Collected data ::
++++++

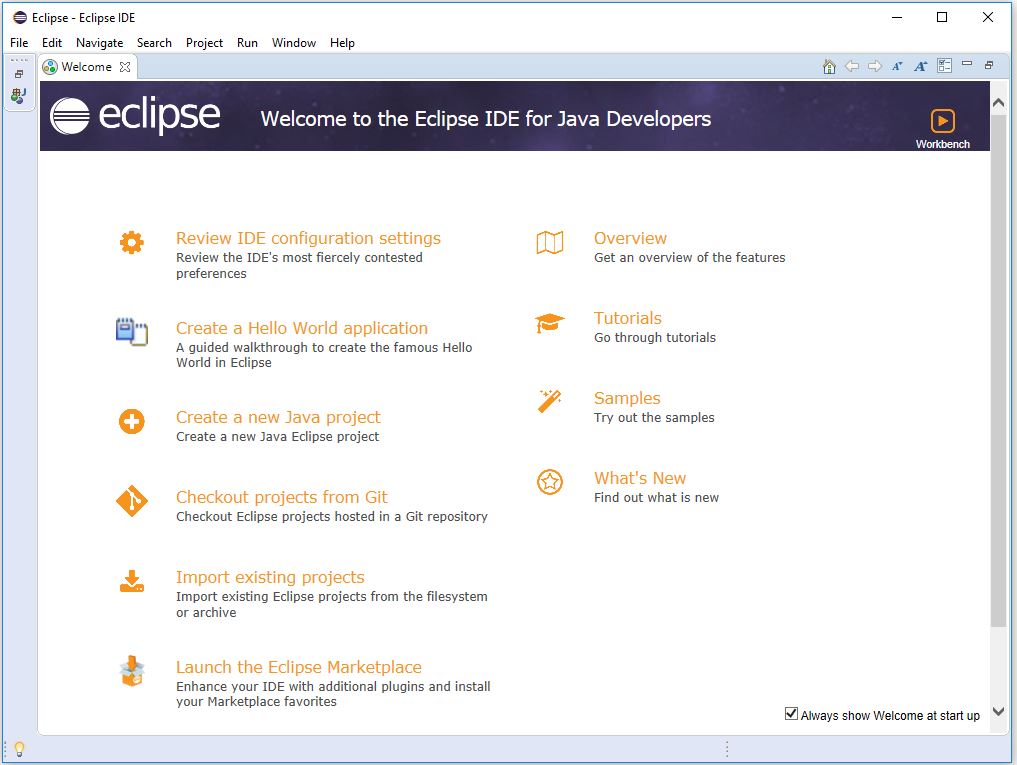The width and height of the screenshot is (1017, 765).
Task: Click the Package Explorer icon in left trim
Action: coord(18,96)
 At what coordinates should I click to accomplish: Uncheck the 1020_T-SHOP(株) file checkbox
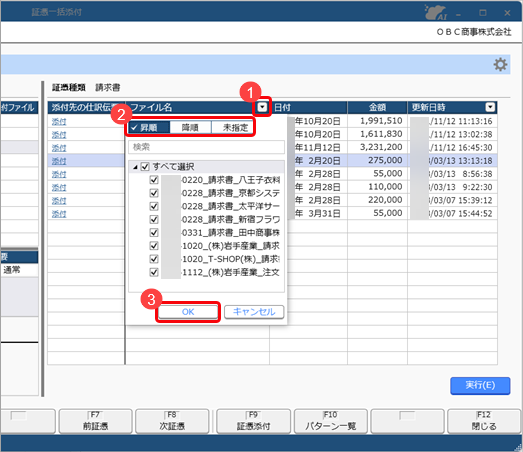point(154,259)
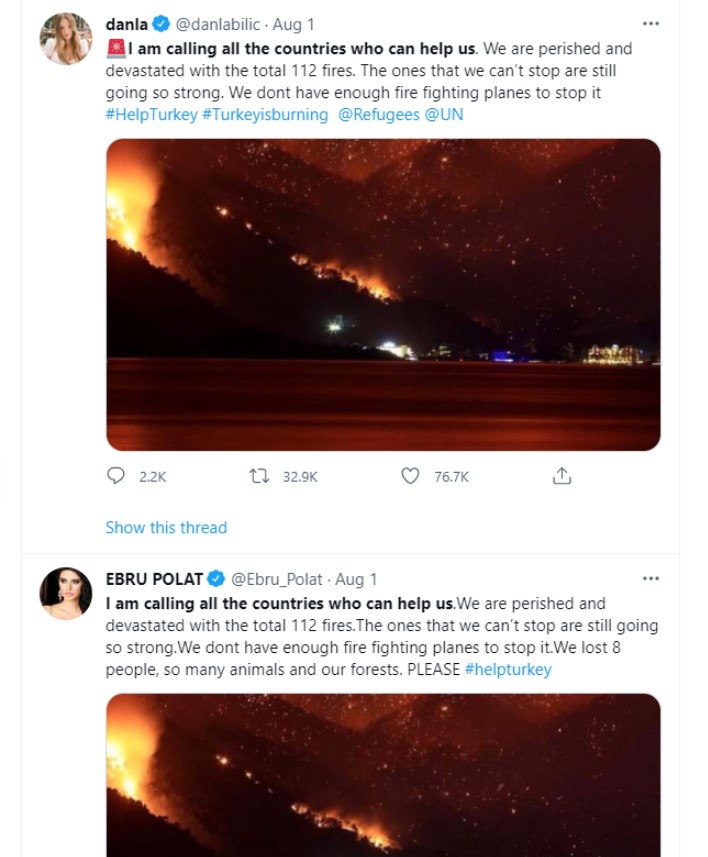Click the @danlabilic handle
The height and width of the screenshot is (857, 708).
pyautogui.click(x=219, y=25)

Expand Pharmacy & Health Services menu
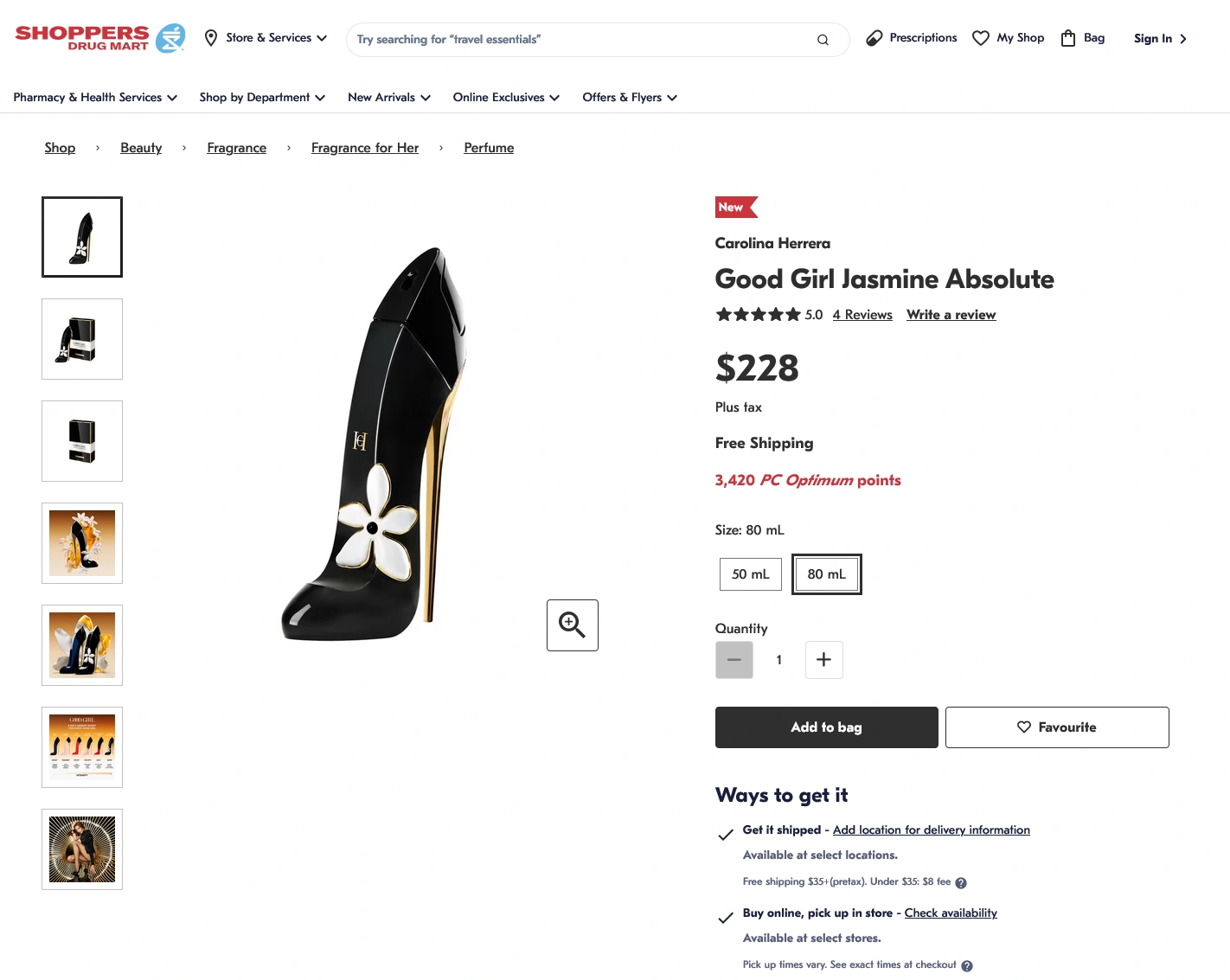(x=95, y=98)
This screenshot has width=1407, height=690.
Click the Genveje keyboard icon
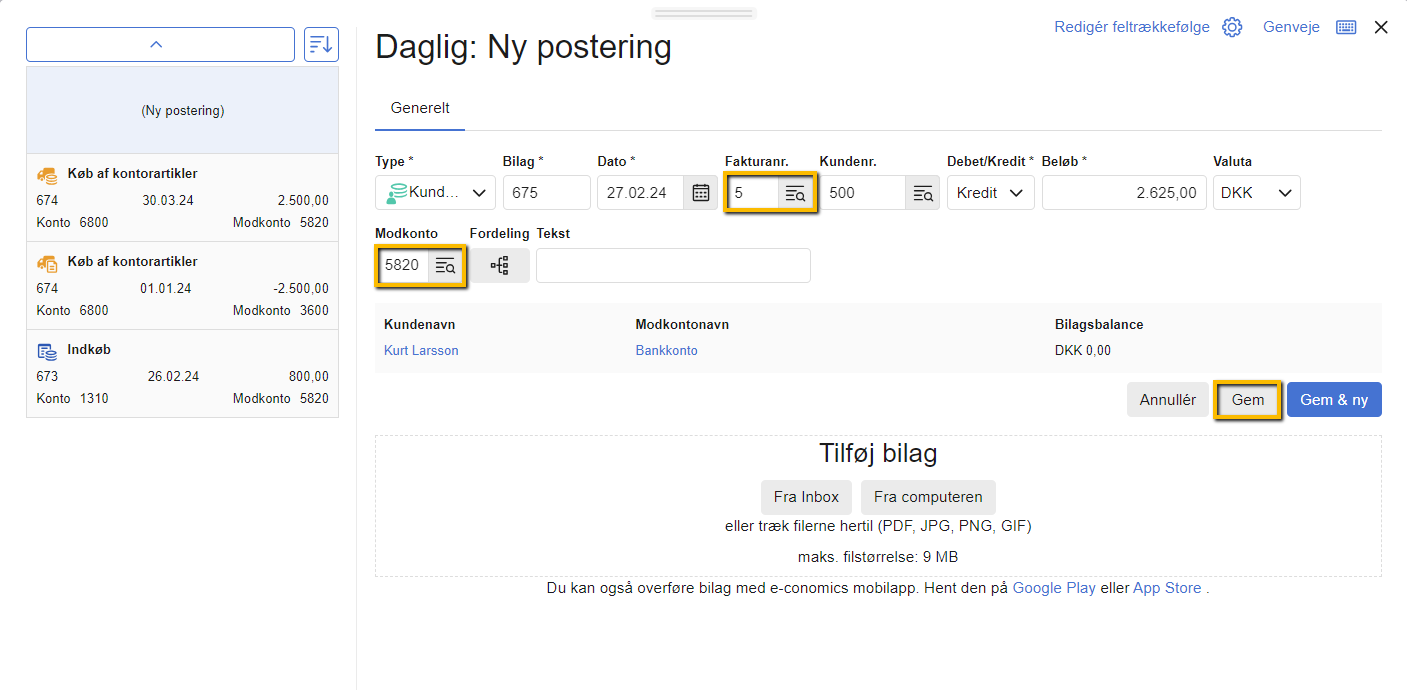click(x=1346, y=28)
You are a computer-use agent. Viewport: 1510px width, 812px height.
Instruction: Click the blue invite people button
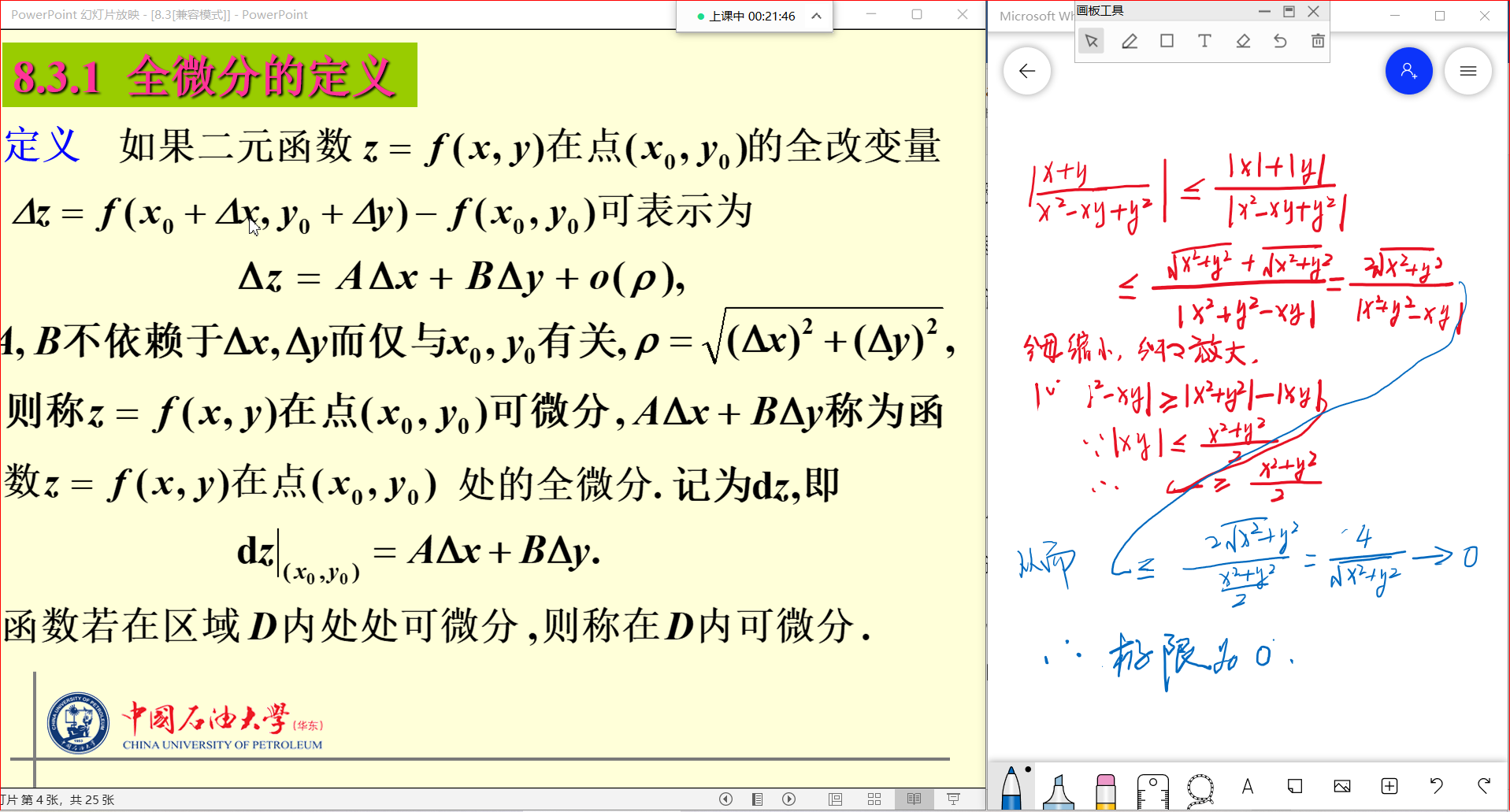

++++++

Exercise instructions :: Only what runs from the line holding "Click the Genveje keyboard icon" through the end of the entries above is to be given again, exactly, with every picture omitted.

Result for this exercise ::
Click the Genveje keyboard icon
click(x=1346, y=28)
You are a computer-use agent. Viewport: 1510px width, 812px height.
Instruction: Click the blue invite people button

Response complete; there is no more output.